We’ve seen lots of forecasts for 2008, the Year of the Rat. Here’s mine, which I have lots of confidence will indeed happen: We will see Arabic-, Chinese-, Cyrillic-, Greek-, Hebrew-, Japanese-, and Korean-script references in LC/NACO Authority Files!
I already blogged about the agreement among the Library of Congress, the British Library, National Library of Medicine, and OCLC – the major authority record exchange partners — in consultation with the Library and Archives and Canada to add references with non-Latin characters to the name authority records that make up the LC/NACO Authority File. What will really move this to fruition is the Programs and Research project to upgrade the LC/NACO Authority File with non-Latin references derived from the non-Latin bibliographic heading fields in WorldCat, using the same data-mining techniques developed for WorldCat Identities which already includes non-Latin script “alternate names”.
This will allow our users, for the first time, to look up Arabic-, Chinese-, Cyrillic-, Greek-, Hebrew-, Japanese-, and Korean-script names in those scripts without knowing their romanizations and to correctly identify authors who write in those scripts.

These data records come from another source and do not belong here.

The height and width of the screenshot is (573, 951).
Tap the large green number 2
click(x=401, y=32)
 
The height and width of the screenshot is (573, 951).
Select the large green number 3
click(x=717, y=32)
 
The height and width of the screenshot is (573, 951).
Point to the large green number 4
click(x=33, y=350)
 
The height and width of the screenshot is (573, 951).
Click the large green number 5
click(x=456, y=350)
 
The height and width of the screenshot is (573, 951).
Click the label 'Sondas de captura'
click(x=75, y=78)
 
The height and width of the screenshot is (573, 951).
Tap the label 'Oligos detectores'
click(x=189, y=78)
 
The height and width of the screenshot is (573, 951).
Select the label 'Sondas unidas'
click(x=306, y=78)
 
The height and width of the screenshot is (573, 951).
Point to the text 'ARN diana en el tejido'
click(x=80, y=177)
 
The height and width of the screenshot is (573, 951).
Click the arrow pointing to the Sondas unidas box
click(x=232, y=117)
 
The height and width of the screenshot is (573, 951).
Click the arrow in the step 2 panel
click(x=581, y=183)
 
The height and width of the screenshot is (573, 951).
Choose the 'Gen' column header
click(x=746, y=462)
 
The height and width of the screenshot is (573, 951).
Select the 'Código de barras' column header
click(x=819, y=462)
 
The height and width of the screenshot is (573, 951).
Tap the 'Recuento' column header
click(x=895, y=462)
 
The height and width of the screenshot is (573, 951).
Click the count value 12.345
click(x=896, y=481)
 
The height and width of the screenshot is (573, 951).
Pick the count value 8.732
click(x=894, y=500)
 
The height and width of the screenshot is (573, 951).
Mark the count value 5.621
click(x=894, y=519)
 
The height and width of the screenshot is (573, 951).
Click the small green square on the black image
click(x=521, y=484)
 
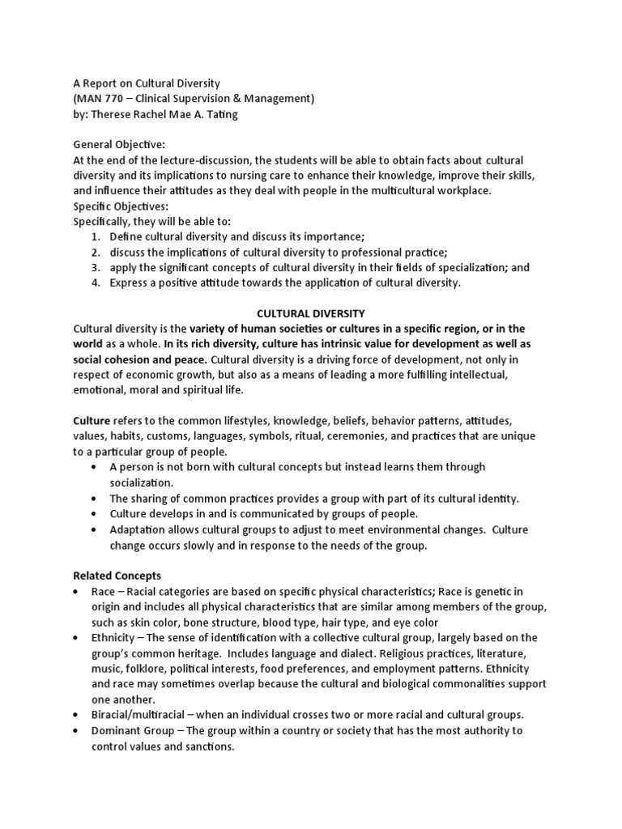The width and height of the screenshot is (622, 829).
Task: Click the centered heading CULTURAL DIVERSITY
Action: pyautogui.click(x=310, y=312)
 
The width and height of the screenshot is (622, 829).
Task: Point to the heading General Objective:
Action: pyautogui.click(x=119, y=145)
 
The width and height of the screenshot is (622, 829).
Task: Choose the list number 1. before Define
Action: pyautogui.click(x=95, y=236)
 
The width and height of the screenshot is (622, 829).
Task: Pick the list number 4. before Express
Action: pyautogui.click(x=95, y=283)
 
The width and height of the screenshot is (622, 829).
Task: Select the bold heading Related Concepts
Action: pyautogui.click(x=117, y=576)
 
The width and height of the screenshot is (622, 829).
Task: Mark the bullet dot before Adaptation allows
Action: pyautogui.click(x=96, y=529)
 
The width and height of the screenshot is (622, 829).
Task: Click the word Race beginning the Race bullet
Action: pyautogui.click(x=103, y=591)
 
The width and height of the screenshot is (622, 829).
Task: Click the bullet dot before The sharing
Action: pyautogui.click(x=96, y=499)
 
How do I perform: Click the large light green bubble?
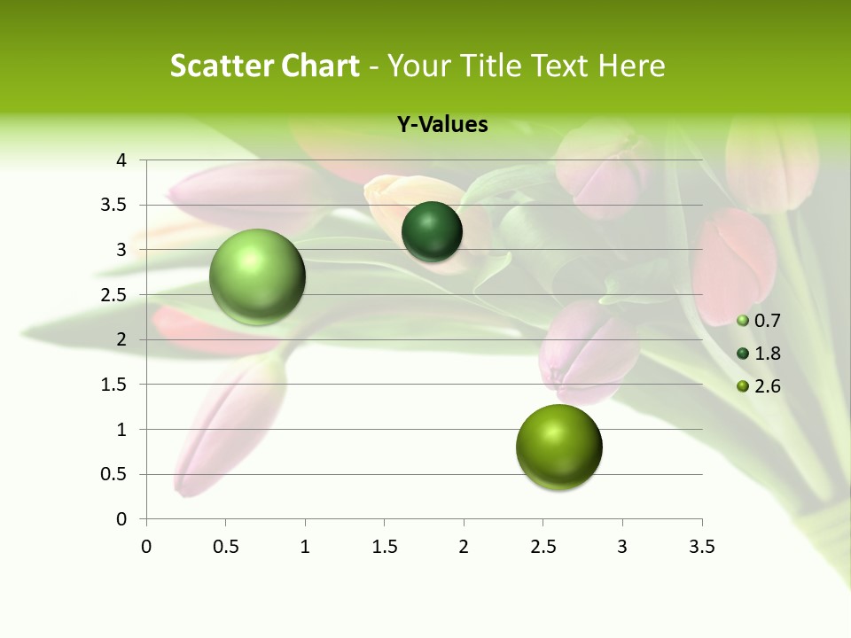point(257,276)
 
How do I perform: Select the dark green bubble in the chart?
point(432,232)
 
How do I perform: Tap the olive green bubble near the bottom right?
point(558,447)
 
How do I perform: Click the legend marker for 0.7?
point(743,321)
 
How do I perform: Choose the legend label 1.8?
point(767,354)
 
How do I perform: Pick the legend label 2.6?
point(767,386)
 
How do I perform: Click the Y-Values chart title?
point(441,125)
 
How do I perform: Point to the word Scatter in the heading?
point(221,66)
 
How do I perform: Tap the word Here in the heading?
point(630,66)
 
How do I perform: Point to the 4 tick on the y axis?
point(122,160)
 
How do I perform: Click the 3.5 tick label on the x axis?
point(702,547)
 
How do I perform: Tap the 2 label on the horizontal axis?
point(464,547)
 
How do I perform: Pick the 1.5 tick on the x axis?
point(384,547)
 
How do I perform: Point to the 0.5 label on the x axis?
point(225,547)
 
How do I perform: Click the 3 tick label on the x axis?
point(622,547)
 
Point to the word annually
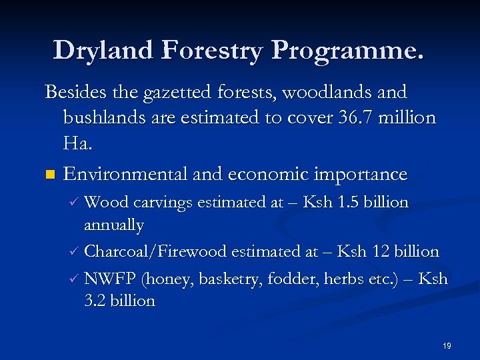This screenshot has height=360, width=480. click(x=113, y=227)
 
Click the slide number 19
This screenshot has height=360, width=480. click(x=447, y=346)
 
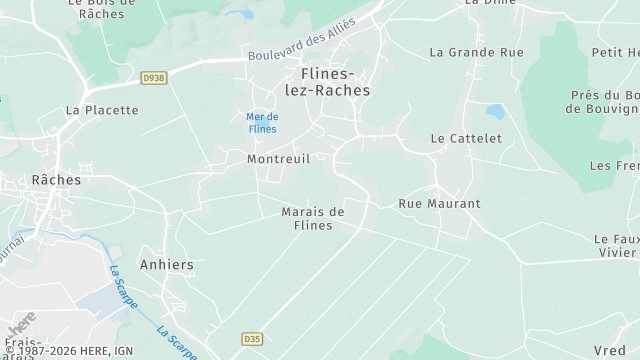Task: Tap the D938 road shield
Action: [x=153, y=76]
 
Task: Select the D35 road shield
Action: [x=252, y=339]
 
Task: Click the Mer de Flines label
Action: [x=262, y=123]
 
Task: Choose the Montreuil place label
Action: [x=279, y=158]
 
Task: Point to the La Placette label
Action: [x=101, y=110]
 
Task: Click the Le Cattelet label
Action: [x=465, y=138]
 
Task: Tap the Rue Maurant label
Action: [x=440, y=203]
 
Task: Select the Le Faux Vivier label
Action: [x=615, y=246]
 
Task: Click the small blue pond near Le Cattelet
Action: [x=495, y=110]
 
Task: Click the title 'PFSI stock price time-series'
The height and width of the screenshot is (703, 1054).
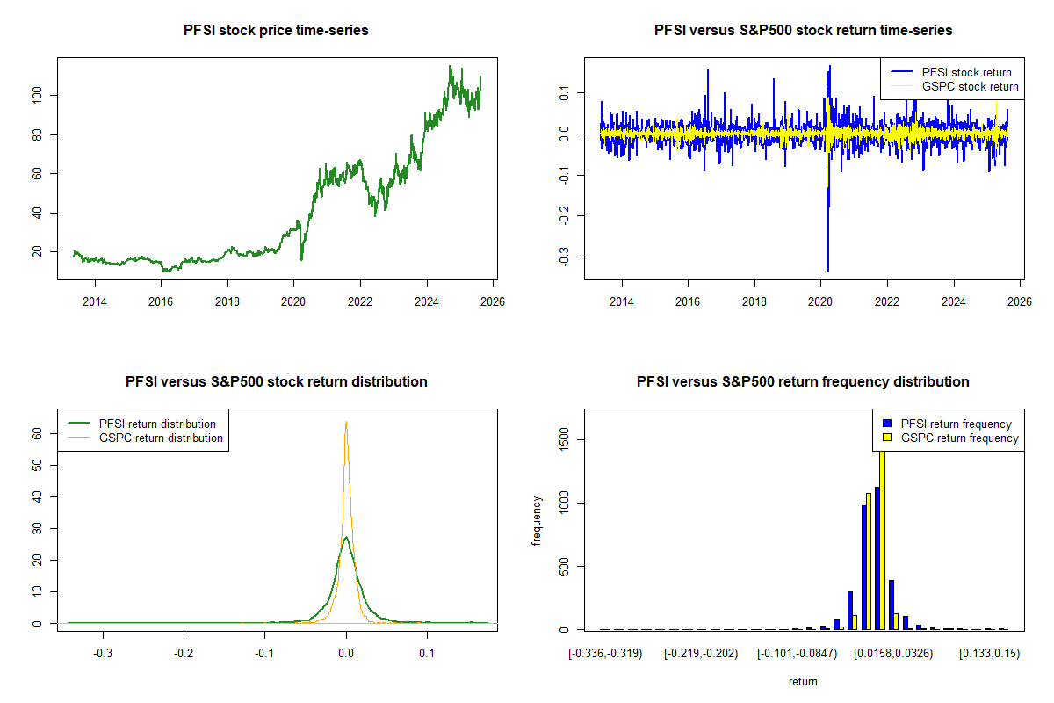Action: [276, 31]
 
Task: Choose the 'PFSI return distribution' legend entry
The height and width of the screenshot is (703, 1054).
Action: [157, 424]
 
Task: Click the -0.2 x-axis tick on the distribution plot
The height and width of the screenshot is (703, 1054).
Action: [184, 654]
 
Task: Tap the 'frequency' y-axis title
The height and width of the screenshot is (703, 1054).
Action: [537, 520]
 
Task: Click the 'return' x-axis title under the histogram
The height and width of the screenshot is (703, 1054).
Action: [803, 681]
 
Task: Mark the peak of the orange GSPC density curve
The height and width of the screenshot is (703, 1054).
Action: [346, 422]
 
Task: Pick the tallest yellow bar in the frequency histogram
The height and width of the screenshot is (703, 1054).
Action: [882, 536]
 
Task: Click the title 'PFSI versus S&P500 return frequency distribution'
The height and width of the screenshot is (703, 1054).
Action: [803, 382]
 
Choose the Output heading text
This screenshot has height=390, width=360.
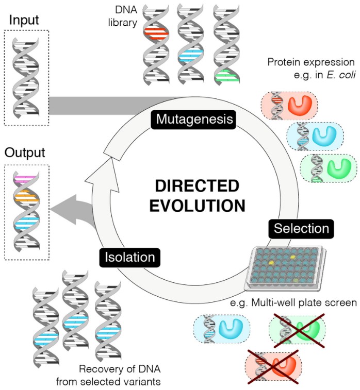coord(25,153)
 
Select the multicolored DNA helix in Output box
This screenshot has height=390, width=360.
coord(26,211)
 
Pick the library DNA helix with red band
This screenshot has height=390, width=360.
coord(156,44)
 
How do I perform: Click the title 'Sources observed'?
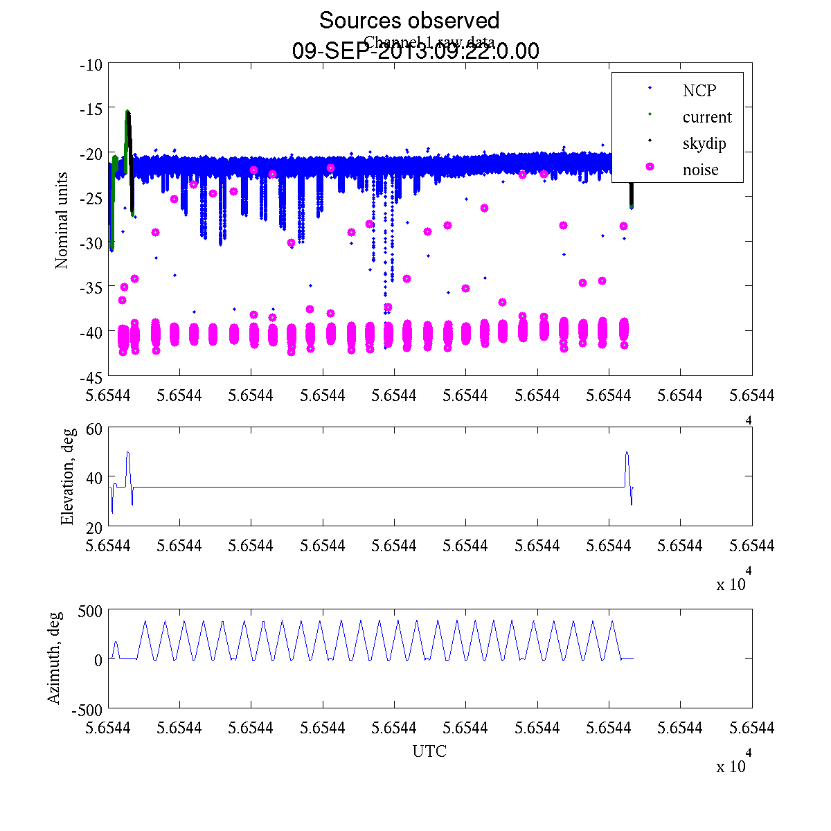tap(409, 20)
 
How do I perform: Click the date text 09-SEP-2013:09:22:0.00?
tap(416, 51)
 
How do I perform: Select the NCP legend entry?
tap(699, 91)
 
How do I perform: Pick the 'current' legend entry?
tap(707, 117)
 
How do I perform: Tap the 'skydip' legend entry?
tap(704, 144)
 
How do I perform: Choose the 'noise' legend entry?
tap(701, 170)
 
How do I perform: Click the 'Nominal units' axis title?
tap(62, 220)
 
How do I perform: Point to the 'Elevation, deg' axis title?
tap(67, 476)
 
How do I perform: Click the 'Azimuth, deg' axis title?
tap(55, 658)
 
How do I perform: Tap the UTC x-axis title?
tap(429, 751)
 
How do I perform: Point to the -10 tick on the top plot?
tap(91, 66)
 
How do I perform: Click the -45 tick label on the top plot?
tap(91, 377)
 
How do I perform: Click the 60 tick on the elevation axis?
tap(94, 429)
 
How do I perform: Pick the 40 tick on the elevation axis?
tap(94, 478)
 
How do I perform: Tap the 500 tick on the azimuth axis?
tap(89, 611)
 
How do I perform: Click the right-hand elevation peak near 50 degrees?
tap(627, 453)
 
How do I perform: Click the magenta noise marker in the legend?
tap(650, 167)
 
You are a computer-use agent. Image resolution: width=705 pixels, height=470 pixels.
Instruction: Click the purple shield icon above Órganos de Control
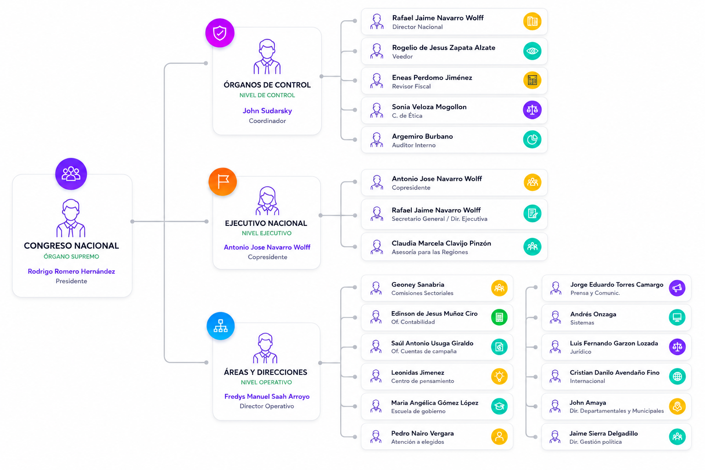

This also addresses one of the recommendations in the Report of the Library of Congress Future of Bibliographic Control Working Group released on January 9, 2008: 1.3.3 to “internationalize authority files”. Adding non-Latin scripts to existing headings is a first step to link names that differ according to language and geography but represent the same entity.
To get an idea of what these added references will look like, take a look at the “alternate names” listed in the WorldCat Identities pages for Sun Yat-sen or Menachem Begin. By harvesting non-Latin heading forms that correspond to entities in the authority file, we are reaping the benefits from the significant intellectual work of the many libraries that have provided non-Latin headings on bibliographic records for over two decades. We expect to add more than 500,000 non-Latin references to name authority records, a significant re-use of existing metadata in new contexts.
All NACO contributors will have the opportunity to review and verify the non-Latin script forms as part of their normal workflow. Catalogers will be better able to reflect on past practices related to non-Latin headings, and be in a better position to recommend future best practices for the LC/NACO Authority file. The Library of Congress has issued a White Paper: Issues Related to Non-Latin Characters in Name Authority Records for comment on the issues to be addressed during a six month period following this automatic pre-population of the authority file.
RLG partners expressed considerable excitement about this project during our discussions during mid-winter ALA in Philadelphia. For a number of us who have been waiting to see non-Latin script references in authority files for a quarter-century (or more!) 2008 will also be the Year Our Waiting Is Over.